■ **Task brief**: Retype exactly, and only, the lines from the one that contains "The width and" through the final line of the entries.

Saved entries:
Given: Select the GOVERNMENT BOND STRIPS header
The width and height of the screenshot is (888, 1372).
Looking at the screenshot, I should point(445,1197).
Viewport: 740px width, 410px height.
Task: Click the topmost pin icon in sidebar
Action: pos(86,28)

■ **Completed exercise**:
The width and height of the screenshot is (888, 1372).
Looking at the screenshot, I should point(445,1197).
Viewport: 740px width, 410px height.
Task: Click the topmost pin icon in sidebar
Action: pos(86,28)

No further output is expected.